Es cierto que, felizmente, España carece ya de una censura institucional. Dejemos a un lado las presiones políticas propias de las televisiones públicas, o la más extensa presión ambiental generada por los nacionalismos en sus regiones. Obviemos también el miedo a investigar o reportar la verdad cuando ésta va en contra de los intereses ideológico-empresariales de un medio privado o de los anunciantes que financian ese mismo medio. Digamos que no hay censura. Pero hay otra cosa, a saber, una dramática tendencia colectiva al autoengaño sobre nuestra propia condición, que es la de una sociedad fracasada. Esto no se dice, o no se dice con claridad. Sobre todo, no se dice en nuestras televisiones, que son el medio a través del cual se informan principalmente los españoles. Faltaría más.

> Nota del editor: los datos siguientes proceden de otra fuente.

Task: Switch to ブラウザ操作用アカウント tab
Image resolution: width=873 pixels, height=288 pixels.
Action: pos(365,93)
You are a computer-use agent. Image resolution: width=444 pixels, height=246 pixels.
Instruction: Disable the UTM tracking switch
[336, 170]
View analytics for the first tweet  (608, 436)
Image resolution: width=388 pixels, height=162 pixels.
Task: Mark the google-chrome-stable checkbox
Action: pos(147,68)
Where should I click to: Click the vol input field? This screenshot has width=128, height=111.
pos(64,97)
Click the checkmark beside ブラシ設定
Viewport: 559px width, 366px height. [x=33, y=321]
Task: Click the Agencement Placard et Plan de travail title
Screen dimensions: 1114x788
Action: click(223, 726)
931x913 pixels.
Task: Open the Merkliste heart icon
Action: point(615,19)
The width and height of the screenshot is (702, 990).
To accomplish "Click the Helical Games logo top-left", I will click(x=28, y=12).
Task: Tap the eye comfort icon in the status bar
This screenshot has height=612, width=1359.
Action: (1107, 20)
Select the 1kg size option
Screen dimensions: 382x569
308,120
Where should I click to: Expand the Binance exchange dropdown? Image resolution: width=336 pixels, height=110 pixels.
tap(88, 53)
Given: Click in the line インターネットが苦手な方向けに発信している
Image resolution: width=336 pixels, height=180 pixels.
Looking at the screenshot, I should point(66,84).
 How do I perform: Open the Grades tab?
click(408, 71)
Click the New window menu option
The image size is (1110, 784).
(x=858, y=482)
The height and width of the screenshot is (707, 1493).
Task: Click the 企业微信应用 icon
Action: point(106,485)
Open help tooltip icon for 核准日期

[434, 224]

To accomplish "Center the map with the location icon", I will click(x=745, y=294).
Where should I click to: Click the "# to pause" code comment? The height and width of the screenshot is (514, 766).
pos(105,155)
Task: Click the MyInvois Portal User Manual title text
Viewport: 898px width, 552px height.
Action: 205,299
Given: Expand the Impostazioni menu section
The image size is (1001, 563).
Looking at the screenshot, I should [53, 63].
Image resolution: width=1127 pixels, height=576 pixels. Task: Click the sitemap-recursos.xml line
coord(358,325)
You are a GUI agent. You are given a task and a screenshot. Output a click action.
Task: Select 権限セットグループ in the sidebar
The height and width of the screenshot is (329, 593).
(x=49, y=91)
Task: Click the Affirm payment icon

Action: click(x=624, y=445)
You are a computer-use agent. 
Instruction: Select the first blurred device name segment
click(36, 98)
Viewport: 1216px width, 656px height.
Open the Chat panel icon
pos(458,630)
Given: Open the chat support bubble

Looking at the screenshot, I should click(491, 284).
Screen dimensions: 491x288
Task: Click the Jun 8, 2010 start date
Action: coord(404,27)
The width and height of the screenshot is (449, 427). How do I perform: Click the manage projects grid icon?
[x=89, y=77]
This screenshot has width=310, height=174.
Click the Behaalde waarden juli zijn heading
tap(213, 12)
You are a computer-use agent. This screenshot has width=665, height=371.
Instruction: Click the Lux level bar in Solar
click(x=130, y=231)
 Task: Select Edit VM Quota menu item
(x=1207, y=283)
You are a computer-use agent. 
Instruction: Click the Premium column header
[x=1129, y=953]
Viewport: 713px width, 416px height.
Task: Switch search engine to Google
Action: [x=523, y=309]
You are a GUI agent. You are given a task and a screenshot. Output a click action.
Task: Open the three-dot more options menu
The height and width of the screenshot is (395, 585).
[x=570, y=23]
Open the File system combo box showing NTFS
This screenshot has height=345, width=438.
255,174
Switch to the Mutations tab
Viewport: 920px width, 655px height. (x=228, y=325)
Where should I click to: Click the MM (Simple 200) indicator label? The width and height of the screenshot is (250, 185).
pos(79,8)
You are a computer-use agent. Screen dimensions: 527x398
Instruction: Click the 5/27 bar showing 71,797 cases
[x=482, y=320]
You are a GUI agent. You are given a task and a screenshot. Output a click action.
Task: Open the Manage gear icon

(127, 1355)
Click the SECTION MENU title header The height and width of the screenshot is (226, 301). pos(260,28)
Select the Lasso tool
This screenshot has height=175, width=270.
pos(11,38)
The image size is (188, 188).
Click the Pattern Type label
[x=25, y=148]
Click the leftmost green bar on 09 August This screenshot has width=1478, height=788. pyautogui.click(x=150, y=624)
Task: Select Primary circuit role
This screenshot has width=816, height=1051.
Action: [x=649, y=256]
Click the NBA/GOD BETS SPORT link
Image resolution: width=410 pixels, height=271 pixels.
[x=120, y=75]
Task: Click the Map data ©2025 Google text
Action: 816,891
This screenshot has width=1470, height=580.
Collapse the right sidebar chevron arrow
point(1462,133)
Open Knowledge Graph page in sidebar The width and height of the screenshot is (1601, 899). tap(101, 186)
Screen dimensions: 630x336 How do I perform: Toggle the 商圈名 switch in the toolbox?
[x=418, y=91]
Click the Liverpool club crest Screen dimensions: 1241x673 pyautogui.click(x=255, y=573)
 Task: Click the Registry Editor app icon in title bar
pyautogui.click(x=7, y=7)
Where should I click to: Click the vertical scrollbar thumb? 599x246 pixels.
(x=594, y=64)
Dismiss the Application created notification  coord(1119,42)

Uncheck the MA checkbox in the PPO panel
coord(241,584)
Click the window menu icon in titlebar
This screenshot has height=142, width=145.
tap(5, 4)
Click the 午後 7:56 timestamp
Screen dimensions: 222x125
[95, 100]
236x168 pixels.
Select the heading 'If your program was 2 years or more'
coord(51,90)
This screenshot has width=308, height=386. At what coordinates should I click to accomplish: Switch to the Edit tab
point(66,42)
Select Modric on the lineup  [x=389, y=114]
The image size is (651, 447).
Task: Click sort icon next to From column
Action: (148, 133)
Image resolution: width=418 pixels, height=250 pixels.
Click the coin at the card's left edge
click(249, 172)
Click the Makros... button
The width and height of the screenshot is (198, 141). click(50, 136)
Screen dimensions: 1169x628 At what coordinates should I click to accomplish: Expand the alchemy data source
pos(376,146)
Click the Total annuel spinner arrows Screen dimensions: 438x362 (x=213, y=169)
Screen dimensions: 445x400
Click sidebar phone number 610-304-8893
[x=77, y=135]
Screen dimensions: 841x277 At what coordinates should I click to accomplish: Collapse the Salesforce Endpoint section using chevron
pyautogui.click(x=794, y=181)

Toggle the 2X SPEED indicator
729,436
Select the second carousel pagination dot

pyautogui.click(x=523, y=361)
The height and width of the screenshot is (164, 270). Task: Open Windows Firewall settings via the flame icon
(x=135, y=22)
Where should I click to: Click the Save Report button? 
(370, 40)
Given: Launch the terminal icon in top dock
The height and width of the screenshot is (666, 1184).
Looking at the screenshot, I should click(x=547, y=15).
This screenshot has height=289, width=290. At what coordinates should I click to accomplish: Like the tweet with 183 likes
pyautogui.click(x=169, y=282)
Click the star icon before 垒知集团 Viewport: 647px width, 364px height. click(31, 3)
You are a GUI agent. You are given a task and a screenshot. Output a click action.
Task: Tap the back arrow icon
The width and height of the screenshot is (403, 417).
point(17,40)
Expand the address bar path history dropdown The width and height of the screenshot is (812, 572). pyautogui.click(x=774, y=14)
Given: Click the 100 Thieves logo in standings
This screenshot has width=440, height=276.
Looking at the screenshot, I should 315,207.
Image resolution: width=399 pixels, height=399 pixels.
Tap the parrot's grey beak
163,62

Hay, sin embargo, una excepción. Se trata de una sutil forma de crítica social, que muestra a los hogares españoles las brutales carencias de nuestro sistema social por un procedimiento indirecto: exhibiendo las virtudes de los demás. ¡Y en horario de máxima audiencia! Sí, hablamos de Españoles por el mundo, en cualquiera de sus variantes: andaluces, madrileños o turolenses por el mundo. Es un formato de éxito fulgurante, cuya mecánica no puede ser más sencilla. Se describe la vida de compatriotas que viven en lugares más o menos remotos y se retratan los escenarios en los que ésta transcurre. Normalmente, el dibujo de estas localidades no va más allá del trazo grueso; en ocasiones, sucede que el narrador del programa quiere para sí un protagonismo chillón y exagerado muy propio de nuestro periodismo televisivo; a veces, también, se prima el exotismo de una Indonesia o un Burkina Fasso.

Sin embargo, el valor subversivo del programa radica en la inocencia con la que muestra a jóvenes españoles que trabajan y disfrutan de las ventajas de una sociedad bien articulada en países vecinos como Suecia, Austria u Holanda. Es decir, la Europa a la que deberíamos parecernos. De la mano del periodista de turno vemos la amplitud de las casas, nos admiramos ante la limpieza y tranquilidad de las calles, oímos asombrados el importe de sus salarios o conocemos la generosidad de su protección social. Así, va cobrando forma ante nosotros la solidez de un proyecto de vida donde las oportunidades no han sido desbaratadas por la desidia e ignorancia colectivas que han arrastrado a España hacia el abismo. A estos jóvenes se los ve felices, tranquilos, completos, aunque puedan echar de menos a la abuela o el bocadillo de calamares. Y aunque los periodistas juegan la carta de la nostalgia y ellos se ven obligados a mencionar sus añoranzas, casi nadie dice que quiera volver. Porque, ¿a dónde van a volver?

Fundido en negro. Cambien de canal y busquen ese otro modelo de éxito que es España directo, en cualquiera de sus variantes: Andalucía, Madrid o Teruel directo. Se encontrarán reportajes sobre la nada, o peor aún, sobre la infinita vulgaridad e ignorancia de los españoles. Es como un espejo grotesco, el esperpento de siempre, nuestro eterno Callejón del Gato. Pero si los mejores se van al extranjero y los demás se van a la playa, o se manifiestan reclamando presuntas soluciones que son lo contrario de lo que necesitamos, seguiremos en lo mismo. ¡Menos mal que está la tele!